The problem
Using the records below, filter out every line that lacks "this" and copy the rest.

** Provided entries follows **

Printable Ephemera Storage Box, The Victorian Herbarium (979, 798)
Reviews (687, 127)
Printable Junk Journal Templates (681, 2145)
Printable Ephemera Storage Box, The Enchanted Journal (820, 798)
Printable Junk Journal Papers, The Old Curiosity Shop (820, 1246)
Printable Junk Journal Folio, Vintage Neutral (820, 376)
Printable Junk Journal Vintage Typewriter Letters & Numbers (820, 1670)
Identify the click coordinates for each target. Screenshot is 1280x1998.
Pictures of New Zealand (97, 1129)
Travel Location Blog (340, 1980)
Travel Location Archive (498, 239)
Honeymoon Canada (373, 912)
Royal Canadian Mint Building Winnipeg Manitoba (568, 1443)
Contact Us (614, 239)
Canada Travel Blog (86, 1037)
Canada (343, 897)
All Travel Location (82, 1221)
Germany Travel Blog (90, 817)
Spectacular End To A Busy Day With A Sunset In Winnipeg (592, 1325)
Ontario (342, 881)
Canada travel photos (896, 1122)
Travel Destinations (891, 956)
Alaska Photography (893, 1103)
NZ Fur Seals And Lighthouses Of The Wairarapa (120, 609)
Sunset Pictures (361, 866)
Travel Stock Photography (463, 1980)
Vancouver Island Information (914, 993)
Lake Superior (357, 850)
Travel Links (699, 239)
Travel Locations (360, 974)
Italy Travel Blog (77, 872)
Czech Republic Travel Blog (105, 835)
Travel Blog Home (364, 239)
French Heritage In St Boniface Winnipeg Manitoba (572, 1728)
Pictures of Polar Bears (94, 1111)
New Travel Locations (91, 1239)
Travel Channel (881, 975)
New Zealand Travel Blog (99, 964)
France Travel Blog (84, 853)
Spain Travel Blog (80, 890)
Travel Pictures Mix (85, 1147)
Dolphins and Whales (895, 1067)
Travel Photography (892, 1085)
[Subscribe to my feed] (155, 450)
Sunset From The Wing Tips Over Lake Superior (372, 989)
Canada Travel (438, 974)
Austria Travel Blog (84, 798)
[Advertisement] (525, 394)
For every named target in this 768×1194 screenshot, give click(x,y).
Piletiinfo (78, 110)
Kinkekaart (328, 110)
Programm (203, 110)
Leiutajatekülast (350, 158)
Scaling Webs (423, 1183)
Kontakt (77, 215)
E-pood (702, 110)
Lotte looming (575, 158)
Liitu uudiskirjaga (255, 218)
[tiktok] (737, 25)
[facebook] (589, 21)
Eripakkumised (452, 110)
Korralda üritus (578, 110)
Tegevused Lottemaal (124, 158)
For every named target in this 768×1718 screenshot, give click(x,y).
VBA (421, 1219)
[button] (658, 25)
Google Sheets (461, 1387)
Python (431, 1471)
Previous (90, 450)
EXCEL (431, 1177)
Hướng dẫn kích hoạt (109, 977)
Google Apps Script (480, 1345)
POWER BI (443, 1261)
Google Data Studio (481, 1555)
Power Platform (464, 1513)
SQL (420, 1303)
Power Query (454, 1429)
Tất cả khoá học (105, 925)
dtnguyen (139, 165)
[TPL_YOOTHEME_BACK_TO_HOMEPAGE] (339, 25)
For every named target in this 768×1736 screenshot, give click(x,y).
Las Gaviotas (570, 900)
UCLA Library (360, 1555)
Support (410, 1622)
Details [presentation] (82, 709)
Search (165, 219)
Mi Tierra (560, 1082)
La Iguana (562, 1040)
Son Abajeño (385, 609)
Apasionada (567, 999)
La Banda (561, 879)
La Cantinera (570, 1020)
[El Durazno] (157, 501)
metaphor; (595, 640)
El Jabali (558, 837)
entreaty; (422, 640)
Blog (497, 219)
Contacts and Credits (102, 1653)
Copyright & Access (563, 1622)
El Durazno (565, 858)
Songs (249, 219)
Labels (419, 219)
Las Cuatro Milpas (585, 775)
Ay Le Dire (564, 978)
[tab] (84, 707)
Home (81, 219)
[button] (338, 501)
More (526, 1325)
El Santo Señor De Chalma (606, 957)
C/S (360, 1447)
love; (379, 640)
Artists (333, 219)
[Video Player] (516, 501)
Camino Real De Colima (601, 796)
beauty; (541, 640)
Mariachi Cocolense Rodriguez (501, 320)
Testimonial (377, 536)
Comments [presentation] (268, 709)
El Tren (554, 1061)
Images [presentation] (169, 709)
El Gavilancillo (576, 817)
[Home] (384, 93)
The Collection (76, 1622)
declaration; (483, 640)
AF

** End of Provided entries **

Response
For every named target in this 768×1194 screenshot, give click(x,y).
For every named target in this 768×1718 screenshot, give click(x,y).
For every named target in this 768×1736 screenshot, give click(x,y).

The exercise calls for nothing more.